*** Begin section ***

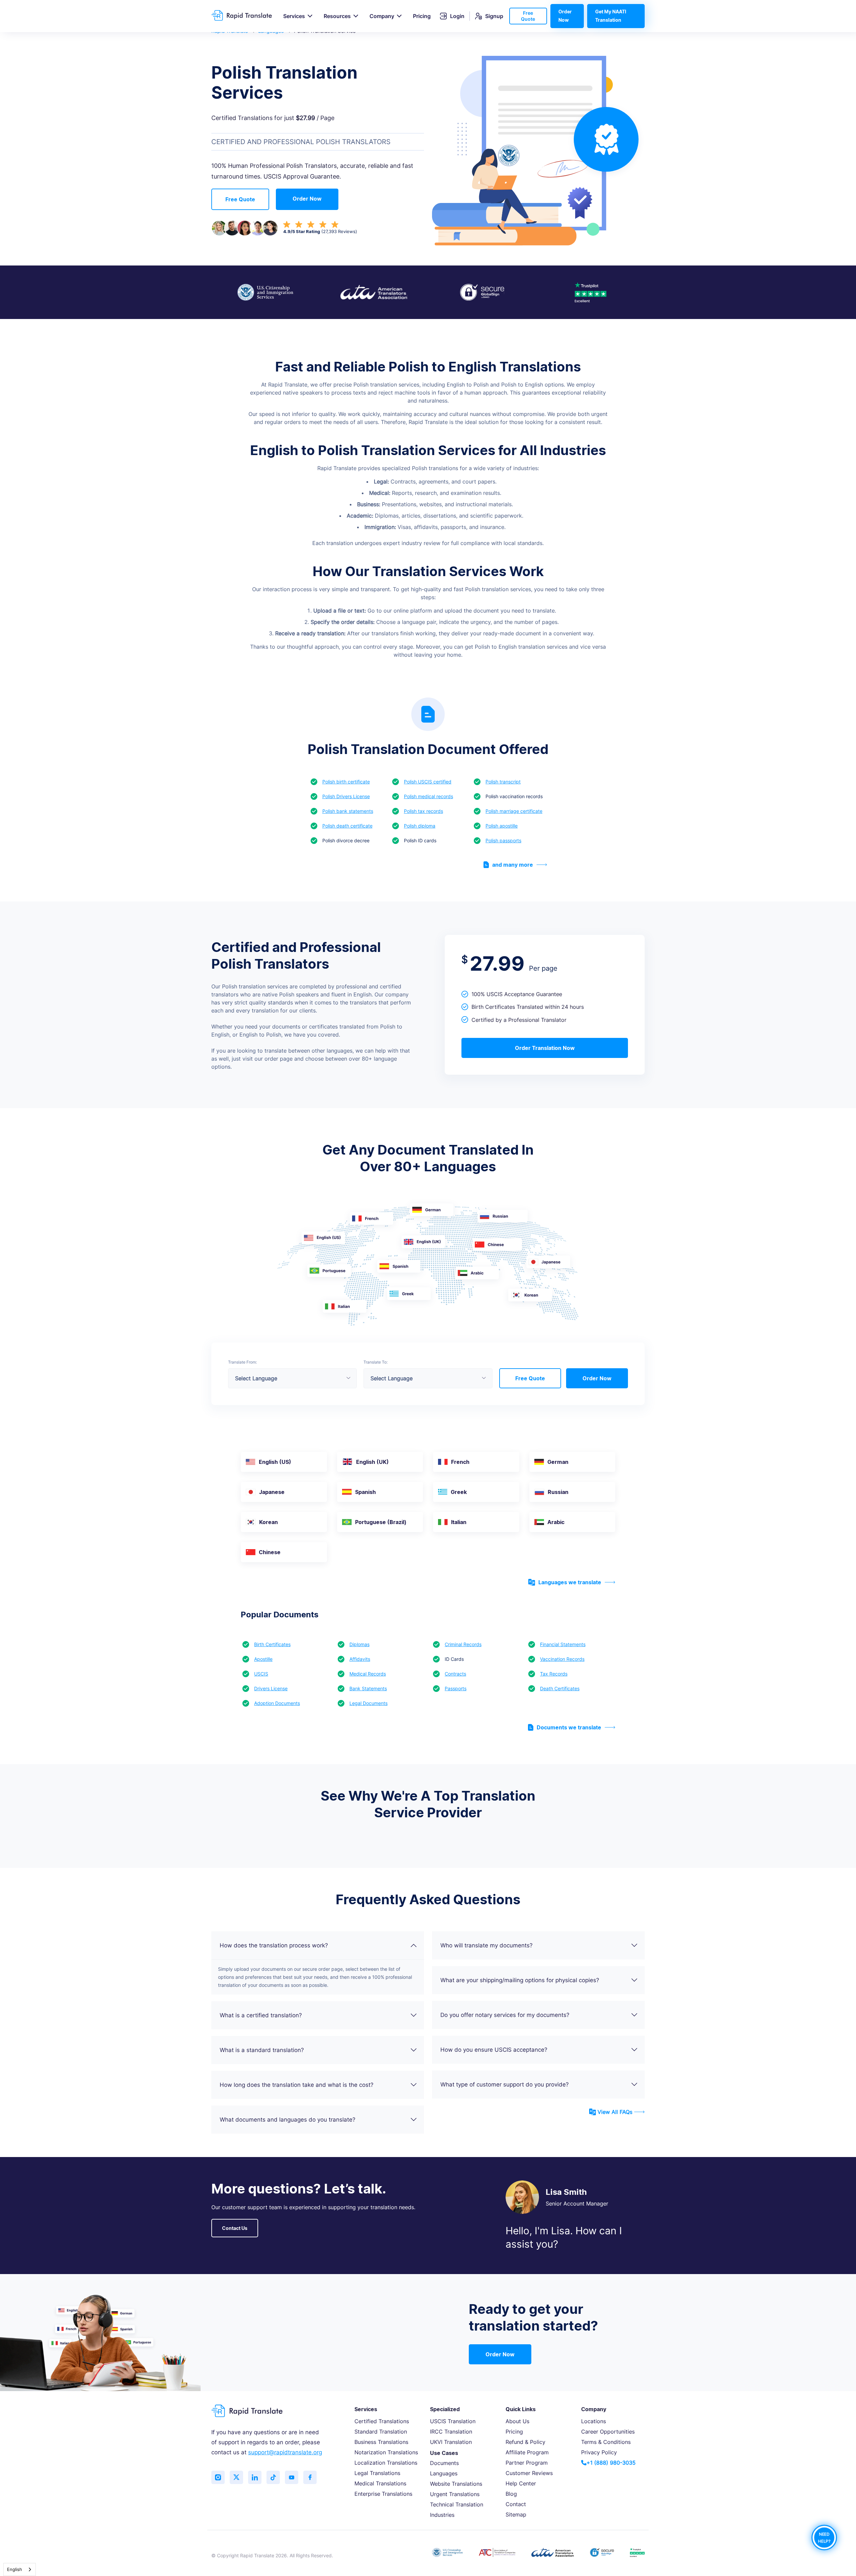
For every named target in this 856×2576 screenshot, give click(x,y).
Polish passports (503, 840)
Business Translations (381, 2442)
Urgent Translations (454, 2494)
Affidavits (359, 1659)
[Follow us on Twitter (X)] (236, 2477)
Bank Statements (368, 1688)
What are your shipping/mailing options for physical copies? (519, 1980)
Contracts (455, 1674)
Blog (511, 2493)
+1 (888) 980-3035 (611, 2462)
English (14, 2569)
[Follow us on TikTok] (273, 2477)
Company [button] (381, 16)
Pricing (422, 16)
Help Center (521, 2483)
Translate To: (375, 1362)
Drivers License (271, 1688)
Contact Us (234, 2228)
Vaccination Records (562, 1659)
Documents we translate (569, 1727)
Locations (593, 2421)
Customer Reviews (529, 2473)
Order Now (565, 16)
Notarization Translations (386, 2452)
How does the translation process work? (274, 1945)
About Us (517, 2421)
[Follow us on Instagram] (218, 2477)
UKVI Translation (451, 2442)
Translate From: (242, 1362)
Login (457, 16)
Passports (455, 1688)
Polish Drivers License (346, 796)
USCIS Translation (452, 2421)
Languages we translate (569, 1582)
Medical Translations (380, 2483)
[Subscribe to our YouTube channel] (291, 2477)
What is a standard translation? (262, 2050)
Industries (442, 2514)
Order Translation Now (545, 1048)
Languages (443, 2473)
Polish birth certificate (346, 781)
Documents (444, 2463)
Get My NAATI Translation (610, 16)
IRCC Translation (451, 2431)
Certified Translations (381, 2421)
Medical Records (367, 1674)
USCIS (261, 1674)
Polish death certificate (347, 826)
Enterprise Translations (383, 2493)
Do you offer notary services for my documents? (504, 2015)
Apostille (263, 1659)
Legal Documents (368, 1703)
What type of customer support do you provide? (504, 2084)
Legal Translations (377, 2473)
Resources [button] (337, 16)
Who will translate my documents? (486, 1945)
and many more (512, 864)
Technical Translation (456, 2504)
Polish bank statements (347, 811)
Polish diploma (419, 826)
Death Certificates (559, 1688)
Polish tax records (423, 811)
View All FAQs (615, 2112)
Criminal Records (463, 1644)
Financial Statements (562, 1644)
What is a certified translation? (261, 2015)
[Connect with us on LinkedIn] (254, 2477)
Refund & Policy (525, 2442)
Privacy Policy (599, 2452)
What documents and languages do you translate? (287, 2119)
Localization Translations (385, 2462)
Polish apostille (502, 826)
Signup (494, 16)
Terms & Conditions (606, 2442)
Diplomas (359, 1644)
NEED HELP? (824, 2537)
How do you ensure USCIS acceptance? (493, 2049)
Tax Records (553, 1674)
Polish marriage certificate (514, 811)
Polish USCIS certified (427, 781)
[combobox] (19, 2569)
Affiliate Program (527, 2452)
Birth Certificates (272, 1644)
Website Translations (456, 2483)
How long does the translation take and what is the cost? (296, 2084)
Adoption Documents (277, 1703)
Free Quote (528, 16)
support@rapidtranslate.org (285, 2452)
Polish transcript (503, 781)
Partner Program (527, 2462)
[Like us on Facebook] (310, 2477)
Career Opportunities (608, 2431)
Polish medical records (428, 796)
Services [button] (294, 16)
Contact (516, 2504)
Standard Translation (380, 2431)
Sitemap (516, 2514)
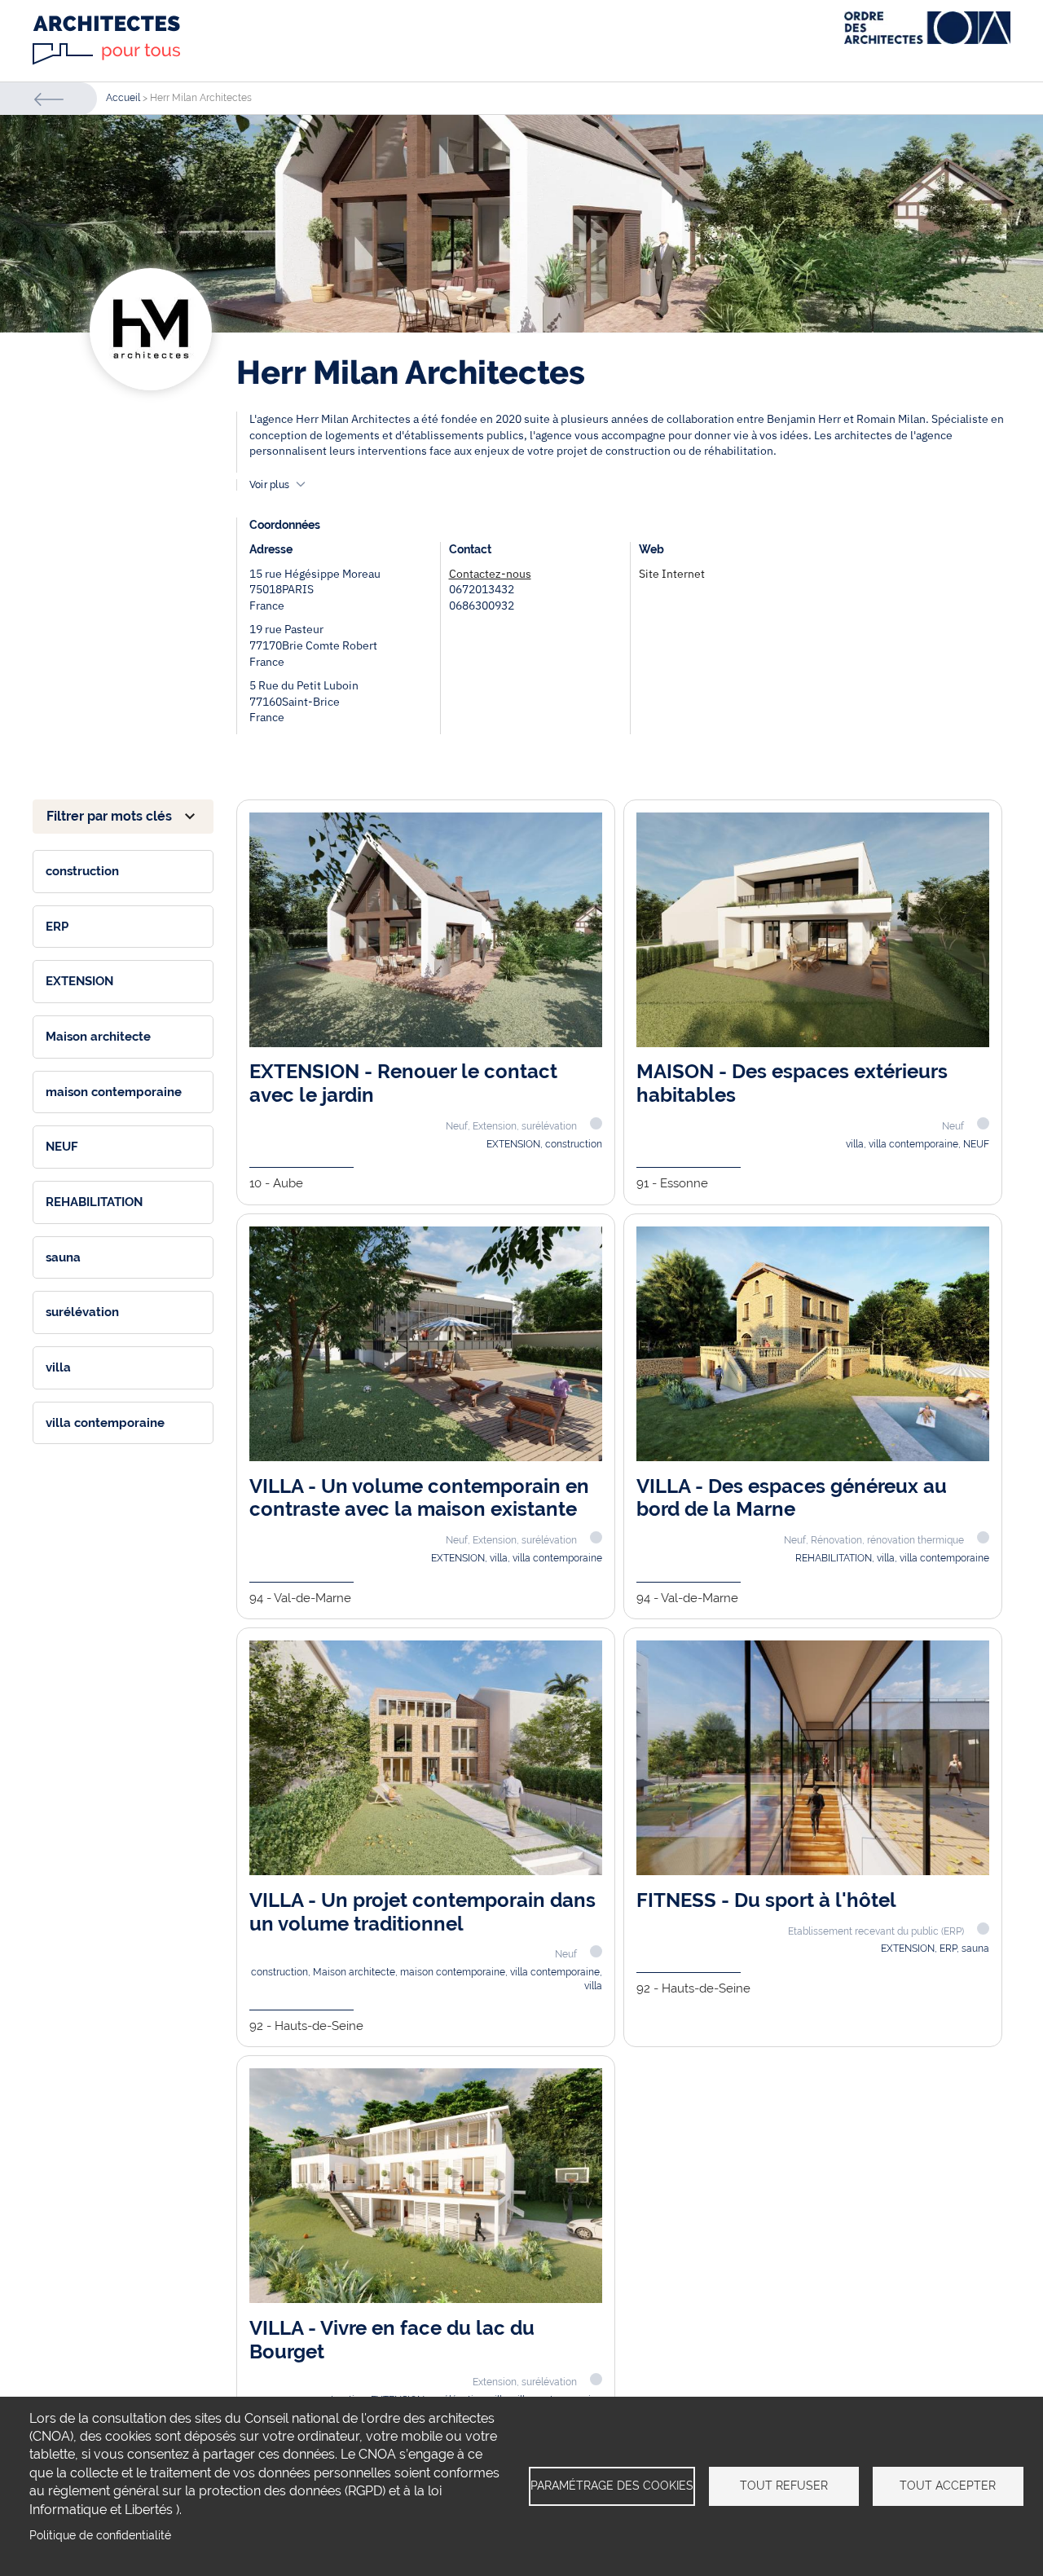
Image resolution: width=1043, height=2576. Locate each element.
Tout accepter (948, 2485)
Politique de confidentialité (100, 2535)
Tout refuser (784, 2485)
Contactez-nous (490, 573)
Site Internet (672, 573)
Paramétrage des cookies (611, 2485)
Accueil (123, 97)
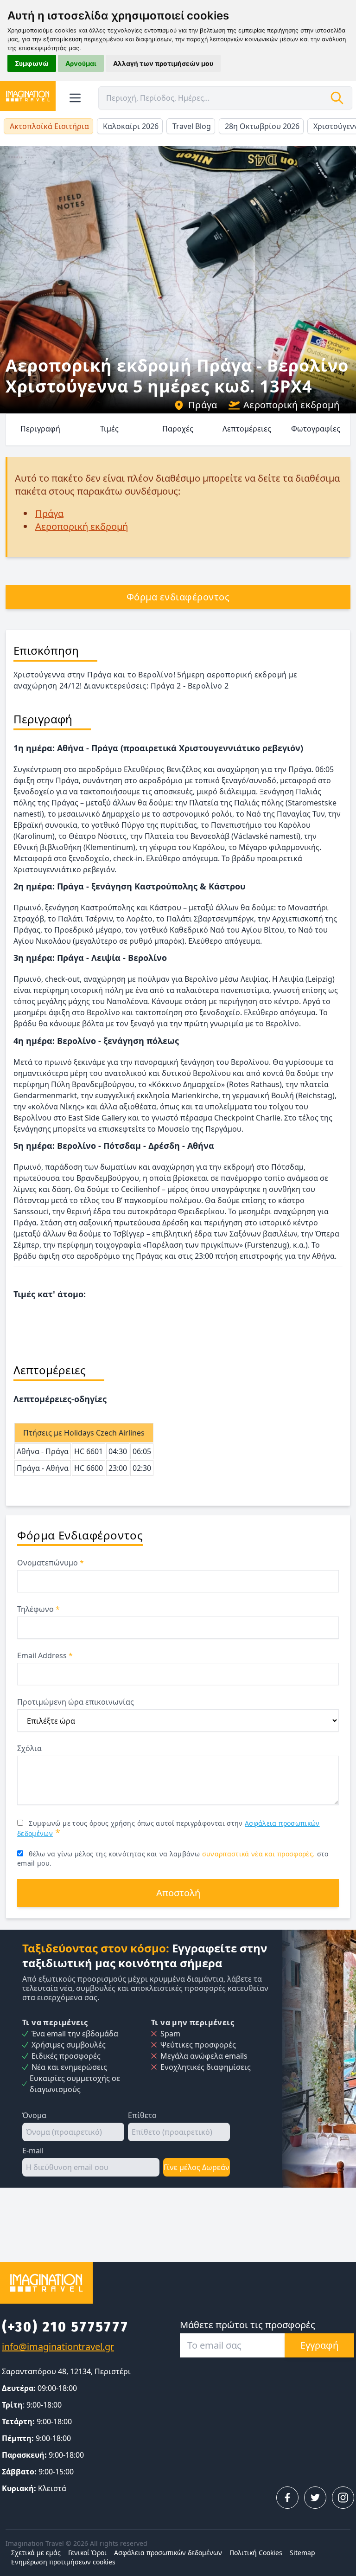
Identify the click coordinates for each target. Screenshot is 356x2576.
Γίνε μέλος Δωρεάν (196, 2167)
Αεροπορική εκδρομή (291, 405)
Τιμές (109, 429)
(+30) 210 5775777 (65, 2326)
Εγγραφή (319, 2345)
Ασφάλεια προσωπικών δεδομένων (168, 2552)
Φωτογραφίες (315, 429)
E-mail (33, 2150)
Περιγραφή (40, 429)
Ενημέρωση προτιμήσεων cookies (63, 2561)
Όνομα (34, 2115)
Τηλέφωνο (38, 1609)
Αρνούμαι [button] (80, 63)
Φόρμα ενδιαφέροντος (178, 597)
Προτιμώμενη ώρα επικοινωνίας (75, 1702)
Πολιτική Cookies (255, 2552)
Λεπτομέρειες (246, 429)
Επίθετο (142, 2115)
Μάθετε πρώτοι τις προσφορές (247, 2324)
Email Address (45, 1655)
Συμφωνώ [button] (32, 63)
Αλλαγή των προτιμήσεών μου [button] (163, 63)
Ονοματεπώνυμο (50, 1563)
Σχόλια (29, 1748)
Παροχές (177, 429)
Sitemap (302, 2552)
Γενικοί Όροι (87, 2552)
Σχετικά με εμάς (36, 2552)
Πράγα (202, 405)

*** End section ***

Work required: In the material above, find the line containing "Polish apostille (502, 826)" and the line containing "How long does", then write out exactly those two lines and every line between them, and nothing more.

Exercise result:
Polish apostille (502, 826)
Signup (494, 16)
Terms & Conditions (606, 2442)
Diplomas (359, 1644)
NEED HELP? (824, 2537)
How do you ensure USCIS acceptance? (493, 2049)
Tax Records (553, 1674)
Polish marriage certificate (514, 811)
Polish USCIS certified (427, 781)
[combobox] (19, 2569)
Affiliate Program (527, 2452)
Birth Certificates (272, 1644)
Website Translations (456, 2483)
How long does the translation take and what is the cost? (296, 2084)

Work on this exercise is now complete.